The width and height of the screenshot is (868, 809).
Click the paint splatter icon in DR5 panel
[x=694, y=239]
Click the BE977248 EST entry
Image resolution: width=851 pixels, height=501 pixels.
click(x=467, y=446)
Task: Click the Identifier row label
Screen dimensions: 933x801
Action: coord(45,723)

———

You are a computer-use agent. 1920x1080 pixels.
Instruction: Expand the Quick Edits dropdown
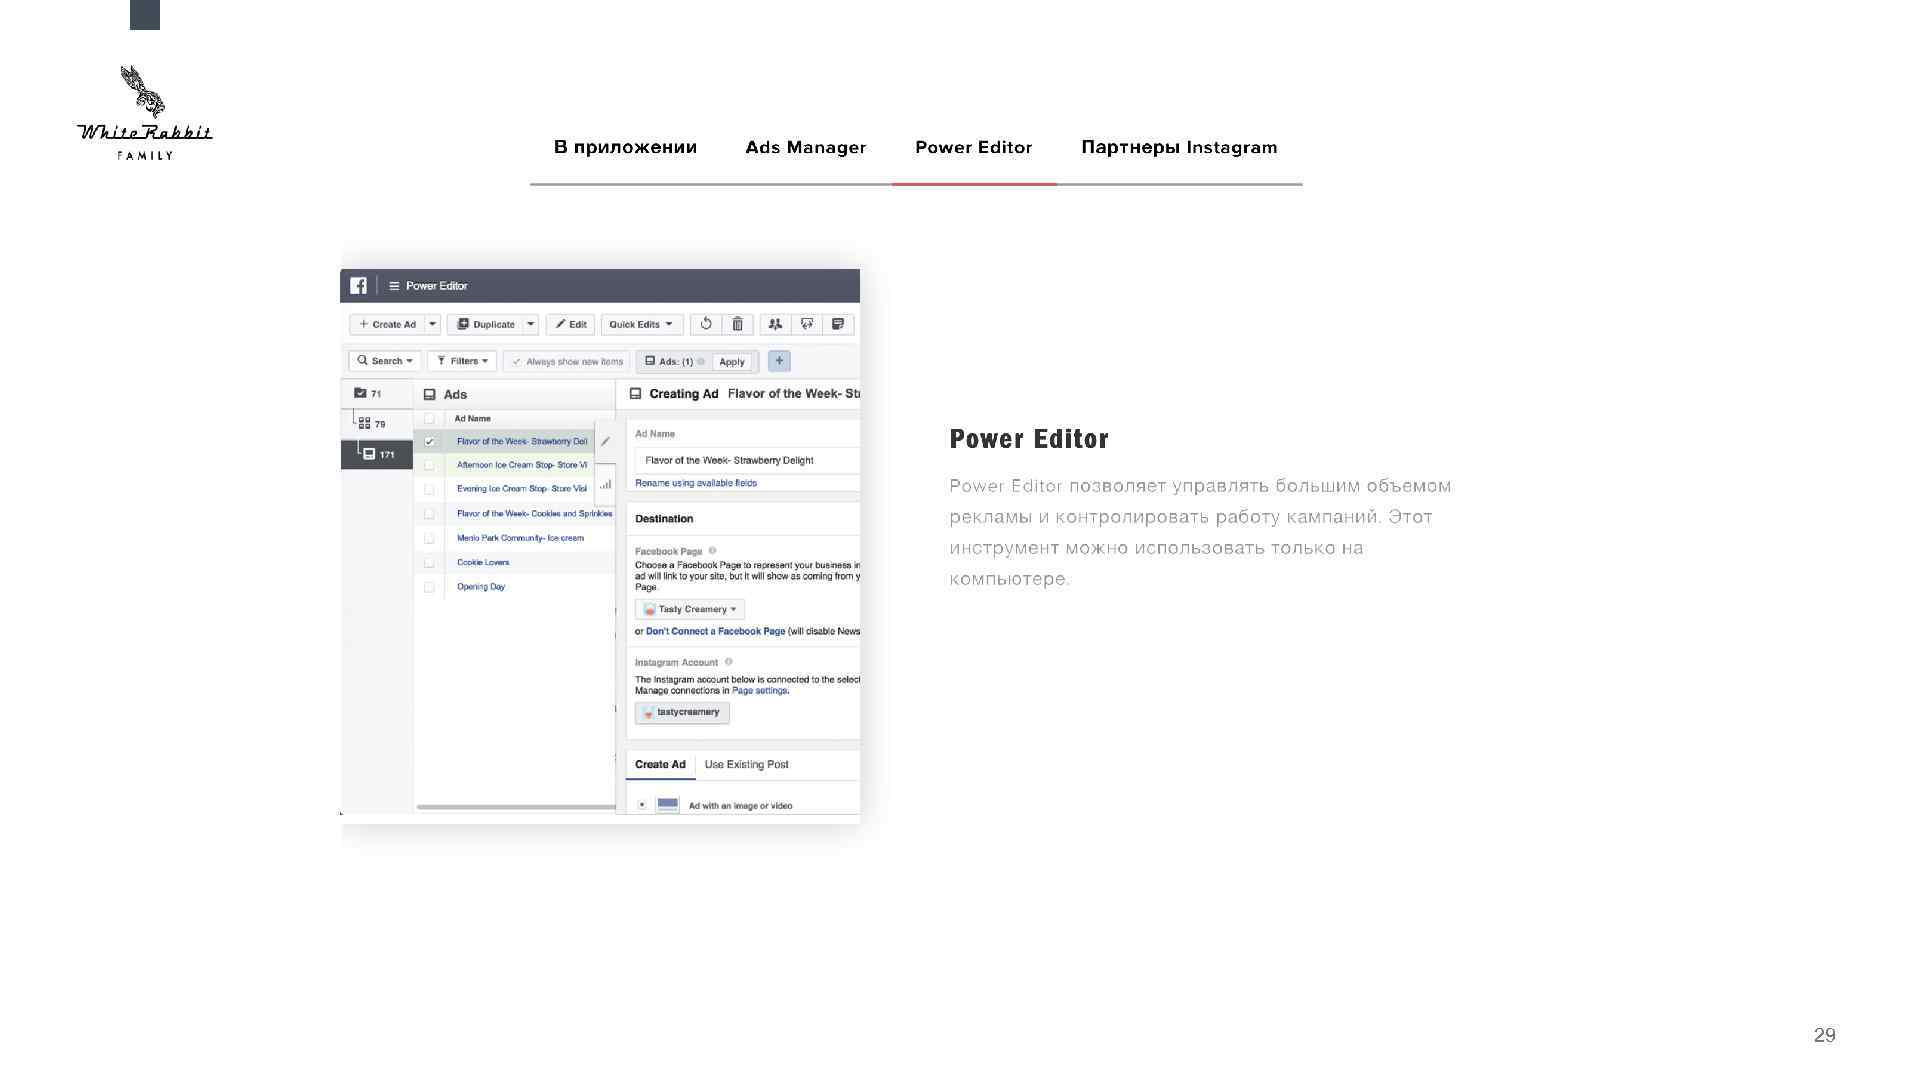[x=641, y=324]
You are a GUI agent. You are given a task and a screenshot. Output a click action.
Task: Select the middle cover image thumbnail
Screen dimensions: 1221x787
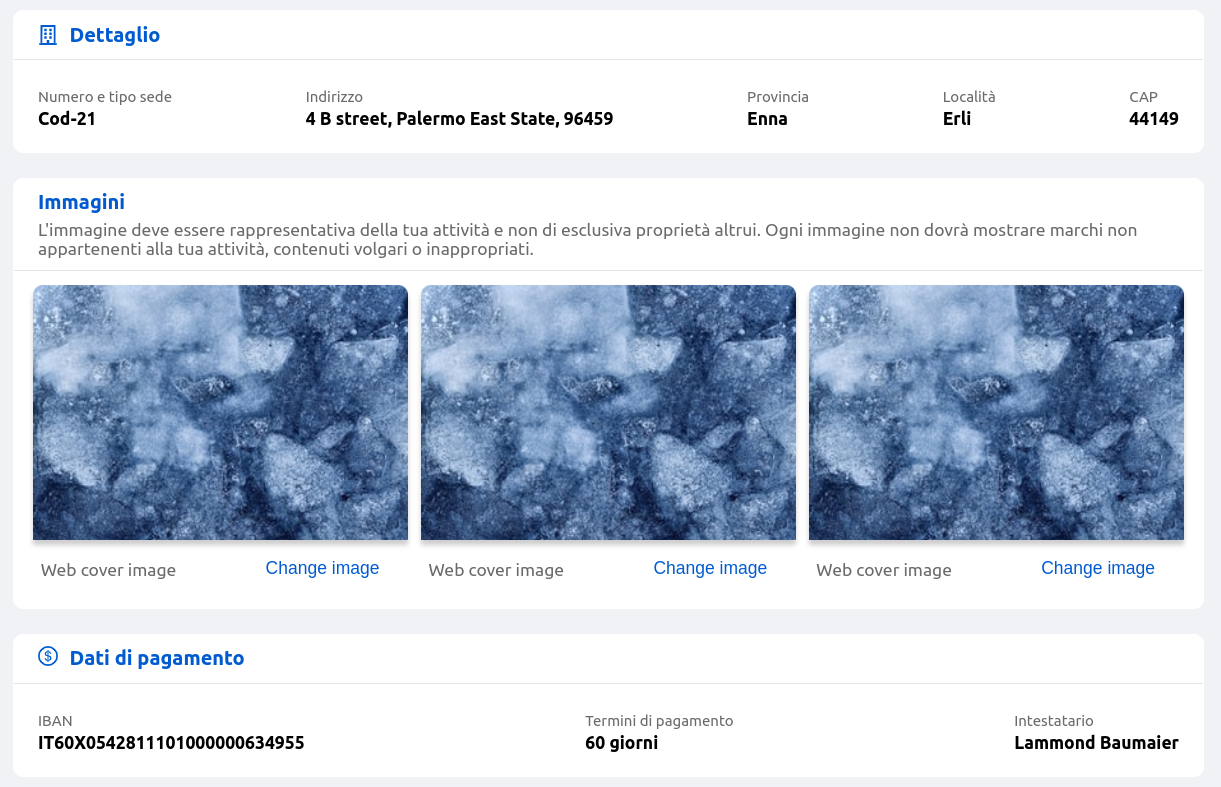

———

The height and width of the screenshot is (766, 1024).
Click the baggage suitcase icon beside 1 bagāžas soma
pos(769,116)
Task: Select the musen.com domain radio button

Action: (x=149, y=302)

———

* WRITTEN EXERCISE: Collect each line from the rows above that contains the word "pixels". Case counts.

* REPLY:
Image resolution: width=851 pixels, height=501 pixels.
You are a computer-use agent. 1920x1080 pixels.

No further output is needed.